Start Exercise materials

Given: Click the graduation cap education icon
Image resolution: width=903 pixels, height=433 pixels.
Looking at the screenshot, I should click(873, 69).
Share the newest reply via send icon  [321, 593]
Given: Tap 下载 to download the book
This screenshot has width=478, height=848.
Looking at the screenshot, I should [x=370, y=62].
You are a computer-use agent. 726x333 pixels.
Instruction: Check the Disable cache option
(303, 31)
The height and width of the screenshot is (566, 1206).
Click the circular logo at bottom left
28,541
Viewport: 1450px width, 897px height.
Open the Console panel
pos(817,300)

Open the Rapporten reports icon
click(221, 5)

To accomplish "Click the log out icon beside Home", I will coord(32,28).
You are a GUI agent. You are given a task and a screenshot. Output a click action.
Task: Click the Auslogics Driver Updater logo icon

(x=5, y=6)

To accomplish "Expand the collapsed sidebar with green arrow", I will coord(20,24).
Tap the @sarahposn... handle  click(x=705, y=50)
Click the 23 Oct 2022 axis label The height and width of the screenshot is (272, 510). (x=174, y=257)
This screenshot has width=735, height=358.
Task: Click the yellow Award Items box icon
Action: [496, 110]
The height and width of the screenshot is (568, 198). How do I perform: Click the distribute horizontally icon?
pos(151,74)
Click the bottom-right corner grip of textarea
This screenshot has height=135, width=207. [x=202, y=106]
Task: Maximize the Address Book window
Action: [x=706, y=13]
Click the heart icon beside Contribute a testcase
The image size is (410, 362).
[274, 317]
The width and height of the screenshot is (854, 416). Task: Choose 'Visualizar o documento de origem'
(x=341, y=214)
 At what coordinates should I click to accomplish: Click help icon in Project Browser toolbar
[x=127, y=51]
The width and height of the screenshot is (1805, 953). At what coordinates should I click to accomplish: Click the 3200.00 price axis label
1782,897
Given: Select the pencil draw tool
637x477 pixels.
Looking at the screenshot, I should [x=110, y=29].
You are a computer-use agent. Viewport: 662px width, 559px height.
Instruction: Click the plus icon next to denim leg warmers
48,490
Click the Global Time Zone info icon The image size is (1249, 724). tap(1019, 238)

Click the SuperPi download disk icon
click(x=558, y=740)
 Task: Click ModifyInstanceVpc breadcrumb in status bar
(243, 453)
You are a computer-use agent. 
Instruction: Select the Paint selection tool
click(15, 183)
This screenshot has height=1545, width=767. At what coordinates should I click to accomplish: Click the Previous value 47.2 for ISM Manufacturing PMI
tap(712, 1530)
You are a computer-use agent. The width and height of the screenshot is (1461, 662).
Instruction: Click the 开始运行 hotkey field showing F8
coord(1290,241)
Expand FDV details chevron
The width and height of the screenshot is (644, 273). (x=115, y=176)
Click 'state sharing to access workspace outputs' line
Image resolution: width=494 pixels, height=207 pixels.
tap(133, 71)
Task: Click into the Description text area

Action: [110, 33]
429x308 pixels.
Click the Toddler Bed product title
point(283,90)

End Exercise materials

What this task involves |
List each line in the items above that contains the word "bottom", copying every such line in full.

Response to this exercise |
Click the circular logo at bottom left
Click the bottom-right corner grip of textarea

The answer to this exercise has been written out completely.